TOS: Catspaw

Bit slow…I’ve always liked the aliens and the alienness about them, Sylvias desire for sensations.

One interesting note:

Spock: “The cat, one of the most ruthless and terrifying of creatures.” Spock? ok…course Vulcan does have terrifying cats.

Oh, I forgot. I also liked Kirks anger with Sylvia after his seduction ruse was discovered and how he marched off with his guards without even waiting for her to tell them to take him to his cell. basically: “Take to my cell men!”

And Sylvia’s, “Your men will be swept away! Your ship!
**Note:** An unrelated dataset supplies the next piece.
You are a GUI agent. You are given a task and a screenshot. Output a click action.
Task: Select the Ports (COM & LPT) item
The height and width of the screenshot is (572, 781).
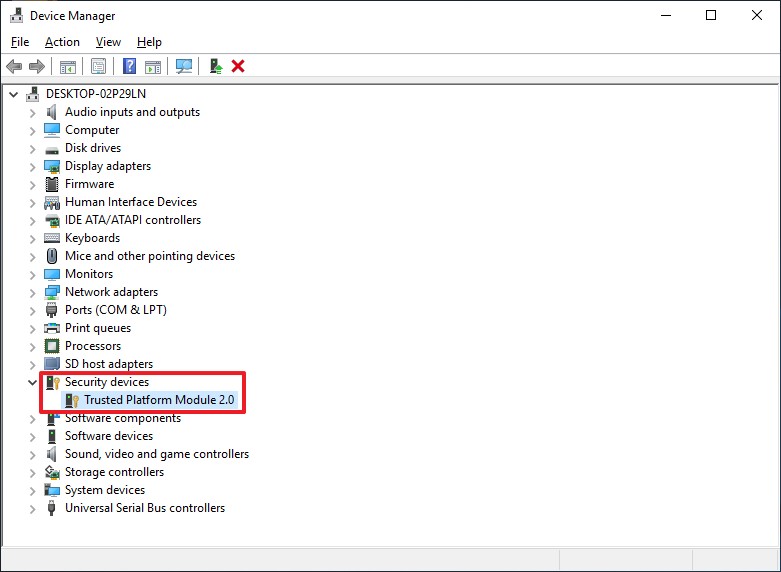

Your WORLDS!!!” And Kirk doesn’t even turn around.

Notable really only because it was the first episode produced (but NOT the first aired) with Walter Koenig as Chekov.

That wig!

That’s a *sehlat *… a fat teddy bear with six-inch fangs. :o

Which one?!

I’ve always found it to be the one Trek attempt at a full-on Halloween episode. Not that there aren’t other terror-based episodes, but that this is the only one that feels like Halloween. I also believe it was the only one produced then.

It does not at all benefit from the remastering. It’s very obvious how cheap looking it is, even for the time.
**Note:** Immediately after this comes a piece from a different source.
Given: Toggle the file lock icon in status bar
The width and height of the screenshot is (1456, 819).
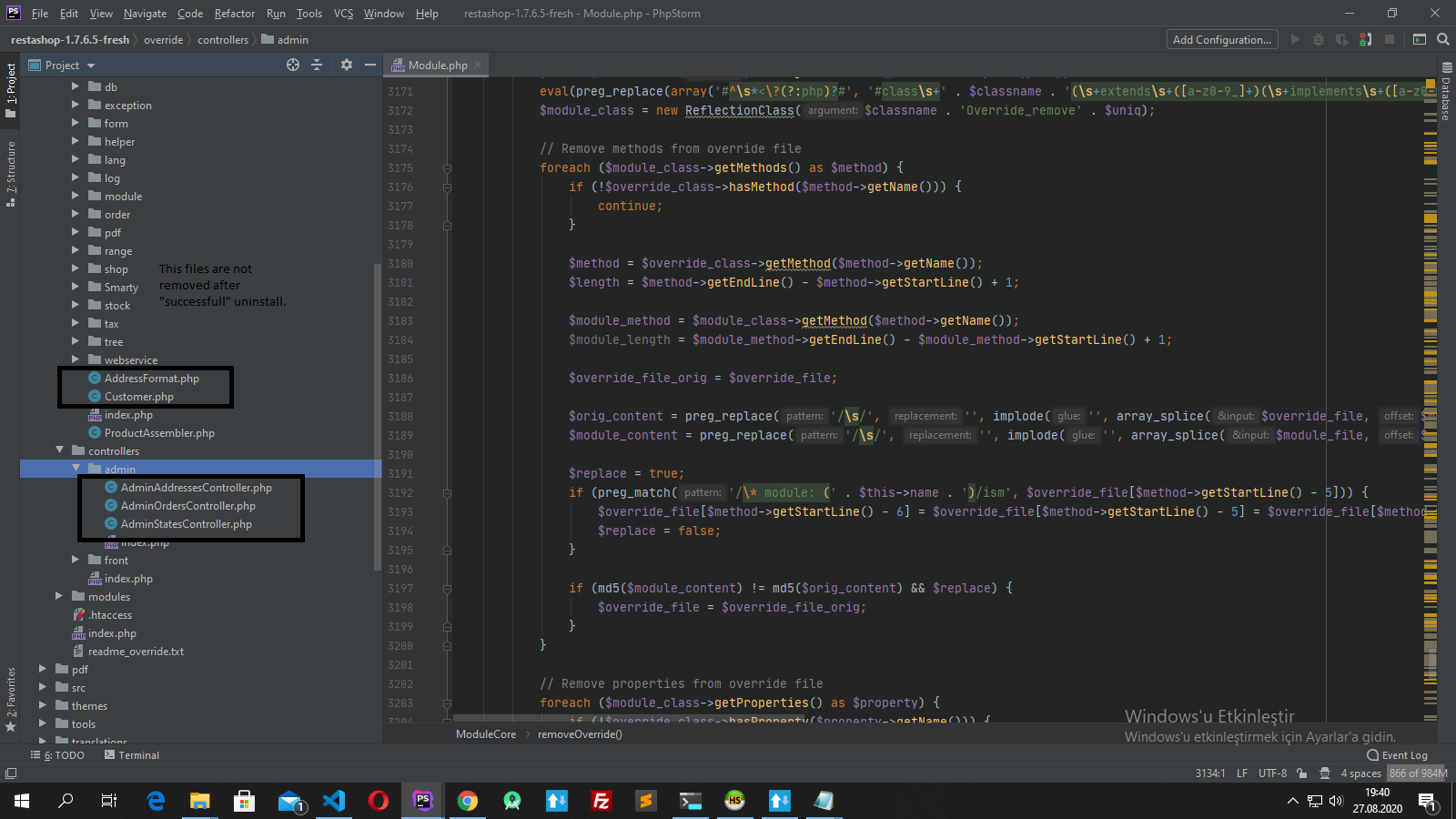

By Robert Bloch, but not the best of his ST episodes.

At least the remastering got rid of the strings working the puppets at the end. I was amazed at how that ever got on the air even back in 1967. :smack:

It was intended as a Halloween episode. It was the first episode of the second season shot, but wasn’t aired until the last week in October.

I’d have to check MA, but I think the first episode aired that season (“Amok Time”) was filmed fifth.
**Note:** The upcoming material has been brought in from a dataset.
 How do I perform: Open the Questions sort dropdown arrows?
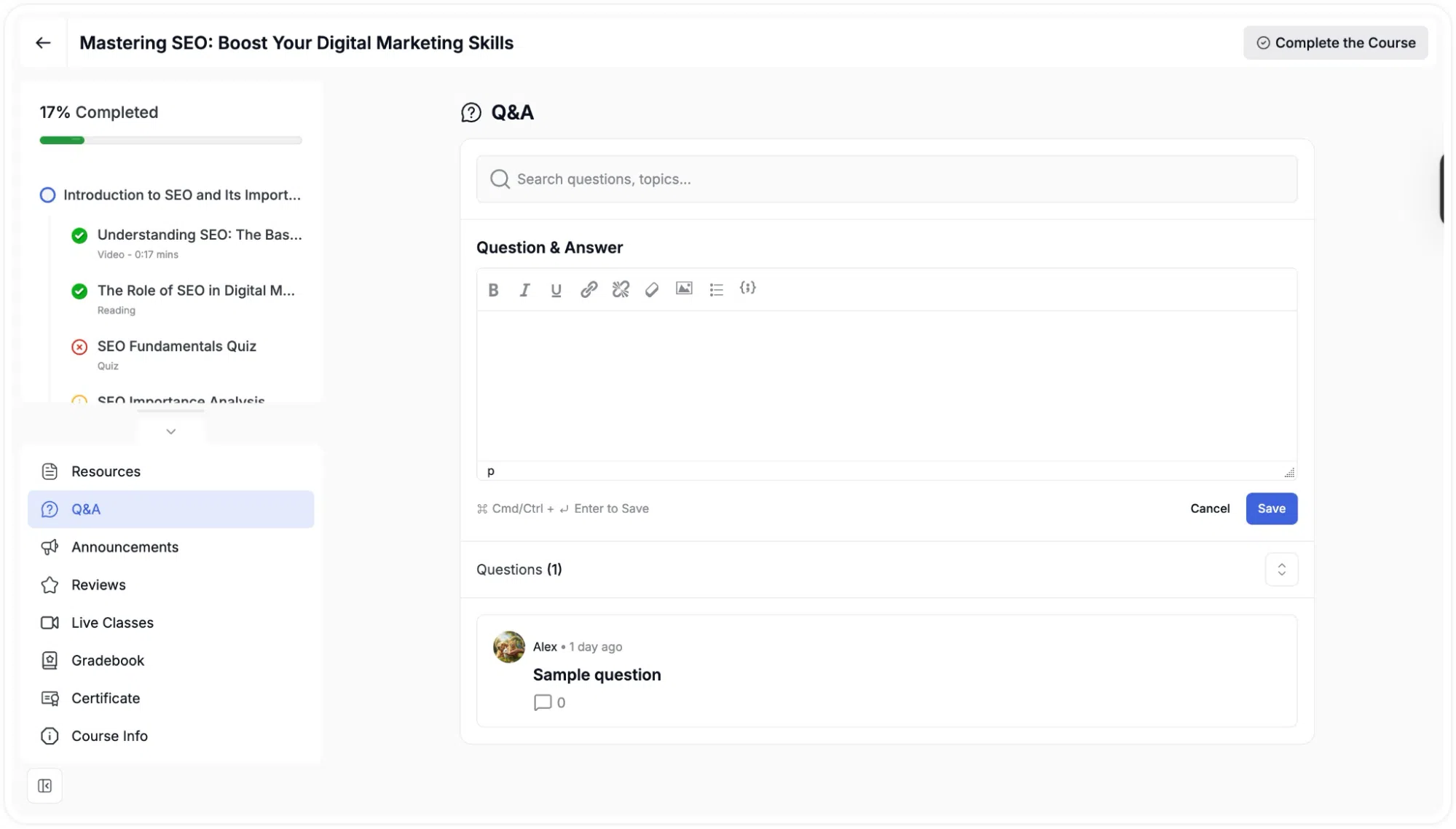[1281, 570]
As an aside, there’s a passage in Whitfield’s book telling how they needed “a little creature” for one episode, but there was only $500 left in the budget. I think he must have been referring to these puppets, but I find it hard to believe they cost that much!

Chekov’s “Beatles” wig. It must have been designed by the same person who did Janice Rand’s beehive hairdo. :eek:

If I’m not mistaken, he wore it three times: in “Catspaw,” “Friday’s Child,” and “Who Mourns for Adonais?” Before Trek, Koenig had been doing shows like Combat! and Jericho.* His hair must have been as short as Shatner’s was at the beginning. It took a while before he started to look like Davey Jones, which was the intent. They wanted someone who could draw in the teenage audience.

*A CBS series about Resistance fighters in WWII.

I thought the puppets were kind of cool. The strings didn’t bother me; years of watching Gerry Anderson shows conditioned me to ignore them.

The cold open has my very favourite redshirt death (although I don’t think he’s wearing a red shirt).

One of my favorite lines from the original ***Thunderbirds ***(I think it was) was “Can you pull a few strings for me?” :smiley:

Correct. It was Command gold/tenne/green:

The episode aired 27 October, 1967. A month later, on 29 November, the actor who played Korob, Theodore Marcuse, was killed in a car crash while intoxicated.

And on that cheery note… :frowning:

Theo Marcuse was fortunate he lived long enough to have an acting career. One of many war heroes from WWII.

In 1967 you were watching an analog signal of 525 lines on a TV screen that measured 23"-25" at best, drawn from an antenna that may or may not have been perfectly aligned with the broadcast signal and subject to ghosting as well as atmospheric static, a 3-gun color signal where the red, blue and green streams probably didn’t converge on a single point, and something called “fine tuning” which you had to do manually until the 1970s.

A few puppet strings weren’t a problem.